Children - when I started my post-bacc coursework at GMU, I packed my eldest child off to college, my middle child was in high school, and my youngest was in 6th grade. During my med school years, I only had one kid at home but there were certainly stresses in the long-distance situations with my college kids. There were lots of, um, interesting situations. My oldest child struggled with college and depression and required a lot of long-distance coaching before he graduated; his brother did fine in school academically, but did things like go to the ER and almost get kicked out of ROTC right before graduating (!); my youngest, a girl, was on a competitive skating team, travelled a lot, had the drama in her life that high school girls often encounter, and memorably got busted for underage drinking one night when I was on call on my OB rotation.
They’re all now high-functioning adults so something went right!
I had the unswerving support of my husband through everything, and I can’t stress enough how invaluable that was. He had his own issues - during my second year of med school he got laid off from his VERY high-paying job - all of a sudden our “cushion” disappeared. Then during my residency he was treated successfully for prostate cancer. But regardless of the challenges faced by either of us, we stuck together and made time for each other - and this was really key.
Geography - well, I know that most folks do admit to themselves that they’ll have to move, but I was the exception, and proud of it. Given the ages of my children, and my husband’s well-established career, I was, like you, unwilling to move. I knew this meant that I’d need a strong application and so I worked hard to produce excellent grades and above-average MCAT scores. I only applied to GWU and Georgetown, interviewed at both, was waitlisted at both, and eventually got in to GWU. The way I looked at it was, I had invested over 20 years in my family and my marriage at that point and I wasn’t willing to do anything that messed that up - so medicine was only going to be an option on my terms. I knew it was a high-risk strategy but I would still do it that way.
I also chose a residency “on my terms” because I still didn’t want to move out of my hometown. Once I knew that I wanted to specialize in family medicine, I did “audition rotations” at the two local residency programs with the intention of working hard, doing well, and making a good impression. I got my first choice program as a result. (If I’d been trying to get into a more competitive specialty, I would have had to be more willing to move, I suspect. I don’t exactly know how that would’ve worked, I’m glad I didn’t have to consider it.)
Finally, on the subject of shadowing and volunteering - I disagree that these are necessary. What IS necessary is that your application demonstrate: 1, you have an understanding of what the practice of medicine demands of you; and 2, an altruistic sense of service to your community. I suspect that you’ll be able to demonstrate these things in your application without doing the conventional “shadowing and volunteering in health care” gigs…
(At the time I applied to med school, I hadn’t worked in health care directly in almost 15 years.

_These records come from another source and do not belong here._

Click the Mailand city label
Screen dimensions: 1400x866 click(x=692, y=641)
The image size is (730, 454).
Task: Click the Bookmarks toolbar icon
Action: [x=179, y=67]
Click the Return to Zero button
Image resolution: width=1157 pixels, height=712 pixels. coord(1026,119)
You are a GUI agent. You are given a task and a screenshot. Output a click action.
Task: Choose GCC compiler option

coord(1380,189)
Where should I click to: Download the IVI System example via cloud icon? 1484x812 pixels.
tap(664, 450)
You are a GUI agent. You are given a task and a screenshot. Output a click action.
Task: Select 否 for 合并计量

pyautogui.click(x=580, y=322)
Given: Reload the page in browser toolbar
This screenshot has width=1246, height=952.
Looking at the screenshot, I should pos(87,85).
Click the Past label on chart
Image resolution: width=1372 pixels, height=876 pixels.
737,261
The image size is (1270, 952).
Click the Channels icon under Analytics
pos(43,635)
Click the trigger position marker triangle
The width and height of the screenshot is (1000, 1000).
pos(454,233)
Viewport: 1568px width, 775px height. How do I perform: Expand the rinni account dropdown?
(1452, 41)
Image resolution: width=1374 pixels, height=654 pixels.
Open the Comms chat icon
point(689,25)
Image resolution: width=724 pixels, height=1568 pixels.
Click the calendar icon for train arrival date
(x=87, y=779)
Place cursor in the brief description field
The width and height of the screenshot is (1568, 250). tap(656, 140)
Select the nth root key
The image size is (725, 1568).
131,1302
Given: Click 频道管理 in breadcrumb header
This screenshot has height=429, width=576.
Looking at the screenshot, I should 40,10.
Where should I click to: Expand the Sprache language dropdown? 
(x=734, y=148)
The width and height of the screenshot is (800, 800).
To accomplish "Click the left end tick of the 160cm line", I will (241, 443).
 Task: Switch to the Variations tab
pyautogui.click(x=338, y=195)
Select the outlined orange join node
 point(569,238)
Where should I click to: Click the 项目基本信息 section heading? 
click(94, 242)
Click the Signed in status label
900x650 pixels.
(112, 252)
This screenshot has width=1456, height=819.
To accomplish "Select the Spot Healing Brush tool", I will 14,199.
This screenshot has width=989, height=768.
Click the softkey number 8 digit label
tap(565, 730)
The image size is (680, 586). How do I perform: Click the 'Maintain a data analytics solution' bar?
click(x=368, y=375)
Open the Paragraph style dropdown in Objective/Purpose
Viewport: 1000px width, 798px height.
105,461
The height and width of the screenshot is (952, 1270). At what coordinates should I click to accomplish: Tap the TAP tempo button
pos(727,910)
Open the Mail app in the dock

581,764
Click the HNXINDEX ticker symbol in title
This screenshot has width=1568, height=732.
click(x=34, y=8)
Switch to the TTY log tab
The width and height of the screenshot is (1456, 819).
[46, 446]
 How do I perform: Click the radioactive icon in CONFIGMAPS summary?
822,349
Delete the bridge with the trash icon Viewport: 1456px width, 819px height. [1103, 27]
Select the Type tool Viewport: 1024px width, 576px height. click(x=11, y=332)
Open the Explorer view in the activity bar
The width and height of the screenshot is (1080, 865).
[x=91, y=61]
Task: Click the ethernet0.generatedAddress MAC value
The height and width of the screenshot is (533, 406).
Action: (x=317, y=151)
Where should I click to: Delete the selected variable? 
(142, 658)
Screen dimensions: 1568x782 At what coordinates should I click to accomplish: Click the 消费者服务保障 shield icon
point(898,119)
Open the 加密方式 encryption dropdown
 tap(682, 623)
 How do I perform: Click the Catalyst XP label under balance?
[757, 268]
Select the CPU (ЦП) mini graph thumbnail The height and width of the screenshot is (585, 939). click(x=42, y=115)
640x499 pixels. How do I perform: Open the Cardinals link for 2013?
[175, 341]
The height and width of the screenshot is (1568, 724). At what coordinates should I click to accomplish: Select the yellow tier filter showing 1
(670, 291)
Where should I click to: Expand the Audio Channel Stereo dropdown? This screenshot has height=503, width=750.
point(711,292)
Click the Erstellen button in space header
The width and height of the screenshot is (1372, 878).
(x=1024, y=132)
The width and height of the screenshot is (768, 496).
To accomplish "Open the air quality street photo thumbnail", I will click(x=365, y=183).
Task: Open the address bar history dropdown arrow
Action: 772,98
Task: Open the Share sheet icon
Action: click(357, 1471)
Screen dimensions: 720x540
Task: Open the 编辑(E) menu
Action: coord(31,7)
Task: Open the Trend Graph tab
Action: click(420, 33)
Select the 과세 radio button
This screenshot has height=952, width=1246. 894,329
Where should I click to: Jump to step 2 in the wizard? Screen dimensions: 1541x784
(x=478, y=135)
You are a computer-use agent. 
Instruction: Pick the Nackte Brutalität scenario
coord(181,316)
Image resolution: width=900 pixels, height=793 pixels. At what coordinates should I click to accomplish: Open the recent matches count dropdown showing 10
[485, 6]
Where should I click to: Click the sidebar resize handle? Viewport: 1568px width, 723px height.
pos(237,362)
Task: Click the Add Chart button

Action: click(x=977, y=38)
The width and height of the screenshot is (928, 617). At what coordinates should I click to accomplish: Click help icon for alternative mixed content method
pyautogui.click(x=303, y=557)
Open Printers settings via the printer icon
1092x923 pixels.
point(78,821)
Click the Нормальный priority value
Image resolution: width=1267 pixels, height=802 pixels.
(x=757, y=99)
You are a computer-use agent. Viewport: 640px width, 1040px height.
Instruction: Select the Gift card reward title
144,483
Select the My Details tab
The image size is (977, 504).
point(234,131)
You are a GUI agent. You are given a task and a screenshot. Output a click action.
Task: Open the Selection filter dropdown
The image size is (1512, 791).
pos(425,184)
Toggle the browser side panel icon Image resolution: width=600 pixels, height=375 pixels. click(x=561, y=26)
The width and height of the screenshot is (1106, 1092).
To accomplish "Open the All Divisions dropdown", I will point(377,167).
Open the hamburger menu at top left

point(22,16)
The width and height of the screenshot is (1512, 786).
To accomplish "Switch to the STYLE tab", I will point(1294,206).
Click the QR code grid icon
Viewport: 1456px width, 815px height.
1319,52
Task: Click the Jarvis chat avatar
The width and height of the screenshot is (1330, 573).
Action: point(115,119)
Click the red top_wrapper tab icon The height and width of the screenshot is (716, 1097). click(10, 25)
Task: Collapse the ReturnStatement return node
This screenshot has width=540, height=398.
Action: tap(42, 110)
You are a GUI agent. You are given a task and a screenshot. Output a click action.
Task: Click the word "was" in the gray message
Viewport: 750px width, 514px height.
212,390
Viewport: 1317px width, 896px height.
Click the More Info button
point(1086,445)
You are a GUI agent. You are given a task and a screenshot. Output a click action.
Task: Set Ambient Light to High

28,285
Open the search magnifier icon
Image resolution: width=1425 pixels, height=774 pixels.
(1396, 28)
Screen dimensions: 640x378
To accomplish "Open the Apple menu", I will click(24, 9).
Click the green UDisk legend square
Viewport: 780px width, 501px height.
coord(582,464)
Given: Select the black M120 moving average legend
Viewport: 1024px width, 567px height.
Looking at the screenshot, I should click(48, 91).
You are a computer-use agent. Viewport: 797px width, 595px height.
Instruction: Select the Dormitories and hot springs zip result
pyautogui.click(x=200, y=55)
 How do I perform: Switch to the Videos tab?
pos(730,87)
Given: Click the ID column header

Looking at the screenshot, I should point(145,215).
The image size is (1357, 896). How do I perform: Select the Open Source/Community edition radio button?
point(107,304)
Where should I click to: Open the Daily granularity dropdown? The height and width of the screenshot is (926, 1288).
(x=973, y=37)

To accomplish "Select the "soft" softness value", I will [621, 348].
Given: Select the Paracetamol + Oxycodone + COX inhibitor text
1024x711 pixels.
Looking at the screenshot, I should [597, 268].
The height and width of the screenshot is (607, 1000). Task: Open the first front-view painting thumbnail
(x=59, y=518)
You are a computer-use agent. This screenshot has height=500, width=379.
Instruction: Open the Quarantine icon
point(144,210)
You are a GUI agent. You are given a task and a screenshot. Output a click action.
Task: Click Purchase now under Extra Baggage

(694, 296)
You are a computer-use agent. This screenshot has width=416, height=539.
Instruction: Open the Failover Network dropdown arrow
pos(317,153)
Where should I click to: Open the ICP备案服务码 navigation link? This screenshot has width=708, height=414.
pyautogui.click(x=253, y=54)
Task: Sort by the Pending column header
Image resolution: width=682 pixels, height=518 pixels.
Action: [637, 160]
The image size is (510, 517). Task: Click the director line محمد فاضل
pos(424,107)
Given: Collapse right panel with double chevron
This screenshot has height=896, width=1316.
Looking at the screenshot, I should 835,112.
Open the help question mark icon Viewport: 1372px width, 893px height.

My volunteer experience was all community-related NOT health-care-related.)
Marcia, I was fortunate to have a “coach” during my pre-med and application period who kept reminding me that every step along the way was just that - ONE STEP. You can take an initial step, resolve to do very well, and continue to try and figure out what will be involved in the next step. His most memorable statement to me was, “You’re not joining the French Foreign Legion, for God’s sake.”
So go ahead and try on these ideas you’re toying with - keep exploring - take one step, or two, or three - and just like driving on a really dark road at night, each bit forward illuminates a little more of the path ahead. Good luck!